Stored data:

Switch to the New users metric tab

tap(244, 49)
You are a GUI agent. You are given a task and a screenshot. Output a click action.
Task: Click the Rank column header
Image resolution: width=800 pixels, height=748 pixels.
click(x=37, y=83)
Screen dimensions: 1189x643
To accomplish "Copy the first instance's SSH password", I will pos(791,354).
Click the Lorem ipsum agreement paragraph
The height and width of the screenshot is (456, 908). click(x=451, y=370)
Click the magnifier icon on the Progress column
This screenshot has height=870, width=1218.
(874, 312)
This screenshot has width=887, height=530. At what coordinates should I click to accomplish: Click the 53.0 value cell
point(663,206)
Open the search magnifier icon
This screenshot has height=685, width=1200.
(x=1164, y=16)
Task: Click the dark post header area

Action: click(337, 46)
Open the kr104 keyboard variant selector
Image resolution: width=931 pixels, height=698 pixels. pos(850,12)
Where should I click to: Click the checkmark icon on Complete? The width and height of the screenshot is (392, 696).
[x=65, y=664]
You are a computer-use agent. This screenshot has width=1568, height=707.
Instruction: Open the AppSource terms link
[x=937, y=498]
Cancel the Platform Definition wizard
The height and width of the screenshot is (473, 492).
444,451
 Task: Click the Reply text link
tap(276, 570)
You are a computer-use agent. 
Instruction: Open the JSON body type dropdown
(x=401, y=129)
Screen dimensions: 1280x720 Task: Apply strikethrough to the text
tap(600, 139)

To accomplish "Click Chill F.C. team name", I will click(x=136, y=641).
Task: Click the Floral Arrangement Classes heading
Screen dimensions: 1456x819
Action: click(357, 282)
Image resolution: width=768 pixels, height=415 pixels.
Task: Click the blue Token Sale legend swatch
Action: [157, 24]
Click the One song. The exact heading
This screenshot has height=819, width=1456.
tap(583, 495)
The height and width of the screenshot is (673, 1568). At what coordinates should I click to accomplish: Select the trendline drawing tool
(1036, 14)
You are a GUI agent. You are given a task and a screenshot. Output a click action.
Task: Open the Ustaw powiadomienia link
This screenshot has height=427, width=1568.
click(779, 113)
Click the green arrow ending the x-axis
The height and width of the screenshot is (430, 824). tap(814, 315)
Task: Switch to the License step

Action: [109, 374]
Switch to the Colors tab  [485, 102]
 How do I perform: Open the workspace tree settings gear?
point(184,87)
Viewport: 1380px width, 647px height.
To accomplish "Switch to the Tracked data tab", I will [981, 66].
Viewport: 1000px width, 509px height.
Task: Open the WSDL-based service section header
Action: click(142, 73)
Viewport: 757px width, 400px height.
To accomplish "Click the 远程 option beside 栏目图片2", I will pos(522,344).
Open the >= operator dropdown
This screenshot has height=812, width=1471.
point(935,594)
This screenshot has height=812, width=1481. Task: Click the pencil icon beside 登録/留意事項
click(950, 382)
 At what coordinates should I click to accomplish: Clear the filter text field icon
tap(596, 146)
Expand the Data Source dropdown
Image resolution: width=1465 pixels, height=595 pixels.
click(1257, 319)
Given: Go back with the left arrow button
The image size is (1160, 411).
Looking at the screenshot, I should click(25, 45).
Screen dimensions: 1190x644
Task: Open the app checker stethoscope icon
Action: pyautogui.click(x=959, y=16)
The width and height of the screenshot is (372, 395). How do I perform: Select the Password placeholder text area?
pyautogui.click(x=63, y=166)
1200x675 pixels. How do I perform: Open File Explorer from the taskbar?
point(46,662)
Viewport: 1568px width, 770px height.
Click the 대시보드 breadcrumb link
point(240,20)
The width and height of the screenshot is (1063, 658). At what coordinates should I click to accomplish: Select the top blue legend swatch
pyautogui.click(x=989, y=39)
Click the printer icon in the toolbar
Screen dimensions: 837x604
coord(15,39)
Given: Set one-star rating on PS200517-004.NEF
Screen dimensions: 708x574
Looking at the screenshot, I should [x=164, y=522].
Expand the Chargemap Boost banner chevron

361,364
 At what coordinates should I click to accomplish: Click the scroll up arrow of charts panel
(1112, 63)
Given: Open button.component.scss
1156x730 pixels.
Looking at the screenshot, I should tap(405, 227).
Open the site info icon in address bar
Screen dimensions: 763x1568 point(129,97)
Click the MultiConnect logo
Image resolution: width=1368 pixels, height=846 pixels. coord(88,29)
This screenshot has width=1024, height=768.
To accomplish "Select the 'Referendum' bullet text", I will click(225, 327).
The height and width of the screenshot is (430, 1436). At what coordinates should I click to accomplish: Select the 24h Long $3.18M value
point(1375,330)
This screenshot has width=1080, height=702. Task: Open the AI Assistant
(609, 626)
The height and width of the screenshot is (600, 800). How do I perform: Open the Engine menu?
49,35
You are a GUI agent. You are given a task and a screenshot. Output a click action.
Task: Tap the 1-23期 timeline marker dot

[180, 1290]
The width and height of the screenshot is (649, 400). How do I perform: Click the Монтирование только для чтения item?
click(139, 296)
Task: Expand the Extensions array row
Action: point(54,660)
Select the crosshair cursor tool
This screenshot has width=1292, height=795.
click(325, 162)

Problem to solve: Each line above should be output exactly as written.

Solution to this task:
Switch to the New users metric tab

tap(244, 49)
You are a GUI agent. You are given a task and a screenshot. Output a click action.
Task: Click the Rank column header
Image resolution: width=800 pixels, height=748 pixels.
click(x=37, y=83)
Screen dimensions: 1189x643
To accomplish "Copy the first instance's SSH password", I will pos(791,354).
Click the Lorem ipsum agreement paragraph
The height and width of the screenshot is (456, 908). click(x=451, y=370)
Click the magnifier icon on the Progress column
This screenshot has height=870, width=1218.
(874, 312)
This screenshot has width=887, height=530. At what coordinates should I click to accomplish: Click the 53.0 value cell
point(663,206)
Open the search magnifier icon
This screenshot has height=685, width=1200.
(x=1164, y=16)
Task: Click the dark post header area

Action: click(337, 46)
Open the kr104 keyboard variant selector
Image resolution: width=931 pixels, height=698 pixels. pos(850,12)
Where should I click to: Click the checkmark icon on Complete? The width and height of the screenshot is (392, 696).
[x=65, y=664]
You are a computer-use agent. This screenshot has width=1568, height=707.
Instruction: Open the AppSource terms link
[x=937, y=498]
Cancel the Platform Definition wizard
The height and width of the screenshot is (473, 492).
444,451
 Task: Click the Reply text link
tap(276, 570)
You are a computer-use agent. 
Instruction: Open the JSON body type dropdown
(x=401, y=129)
Screen dimensions: 1280x720 Task: Apply strikethrough to the text
tap(600, 139)

To accomplish "Click Chill F.C. team name", I will click(x=136, y=641).
Task: Click the Floral Arrangement Classes heading
Screen dimensions: 1456x819
Action: click(357, 282)
Image resolution: width=768 pixels, height=415 pixels.
Task: Click the blue Token Sale legend swatch
Action: [157, 24]
Click the One song. The exact heading
This screenshot has height=819, width=1456.
tap(583, 495)
The height and width of the screenshot is (673, 1568). At what coordinates should I click to accomplish: Select the trendline drawing tool
(1036, 14)
You are a GUI agent. You are given a task and a screenshot. Output a click action.
Task: Open the Ustaw powiadomienia link
This screenshot has height=427, width=1568.
click(779, 113)
Click the green arrow ending the x-axis
The height and width of the screenshot is (430, 824). tap(814, 315)
Task: Switch to the License step

Action: [109, 374]
Switch to the Colors tab  [485, 102]
 How do I perform: Open the workspace tree settings gear?
point(184,87)
Viewport: 1380px width, 647px height.
To accomplish "Switch to the Tracked data tab", I will [981, 66].
Viewport: 1000px width, 509px height.
Task: Open the WSDL-based service section header
Action: click(142, 73)
Viewport: 757px width, 400px height.
To accomplish "Click the 远程 option beside 栏目图片2", I will pos(522,344).
Open the >= operator dropdown
This screenshot has height=812, width=1471.
point(935,594)
This screenshot has height=812, width=1481. Task: Click the pencil icon beside 登録/留意事項
click(950, 382)
 At what coordinates should I click to accomplish: Clear the filter text field icon
tap(596, 146)
Expand the Data Source dropdown
Image resolution: width=1465 pixels, height=595 pixels.
click(1257, 319)
Given: Go back with the left arrow button
The image size is (1160, 411).
Looking at the screenshot, I should click(25, 45).
Screen dimensions: 1190x644
Task: Open the app checker stethoscope icon
Action: pyautogui.click(x=959, y=16)
The width and height of the screenshot is (372, 395). How do I perform: Select the Password placeholder text area?
pyautogui.click(x=63, y=166)
1200x675 pixels. How do I perform: Open File Explorer from the taskbar?
point(46,662)
Viewport: 1568px width, 770px height.
Click the 대시보드 breadcrumb link
point(240,20)
The width and height of the screenshot is (1063, 658). At what coordinates should I click to accomplish: Select the top blue legend swatch
pyautogui.click(x=989, y=39)
Click the printer icon in the toolbar
Screen dimensions: 837x604
coord(15,39)
Given: Set one-star rating on PS200517-004.NEF
Screen dimensions: 708x574
Looking at the screenshot, I should [x=164, y=522].
Expand the Chargemap Boost banner chevron

361,364
 At what coordinates should I click to accomplish: Click the scroll up arrow of charts panel
(1112, 63)
Given: Open button.component.scss
1156x730 pixels.
Looking at the screenshot, I should tap(405, 227).
Open the site info icon in address bar
Screen dimensions: 763x1568 point(129,97)
Click the MultiConnect logo
Image resolution: width=1368 pixels, height=846 pixels. coord(88,29)
This screenshot has width=1024, height=768.
To accomplish "Select the 'Referendum' bullet text", I will click(225, 327).
The height and width of the screenshot is (430, 1436). At what coordinates should I click to accomplish: Select the 24h Long $3.18M value
point(1375,330)
This screenshot has width=1080, height=702. Task: Open the AI Assistant
(609, 626)
The height and width of the screenshot is (600, 800). How do I perform: Open the Engine menu?
49,35
You are a GUI agent. You are given a task and a screenshot. Output a click action.
Task: Tap the 1-23期 timeline marker dot

[180, 1290]
The width and height of the screenshot is (649, 400). How do I perform: Click the Монтирование только для чтения item?
click(139, 296)
Task: Expand the Extensions array row
Action: point(54,660)
Select the crosshair cursor tool
This screenshot has width=1292, height=795.
click(325, 162)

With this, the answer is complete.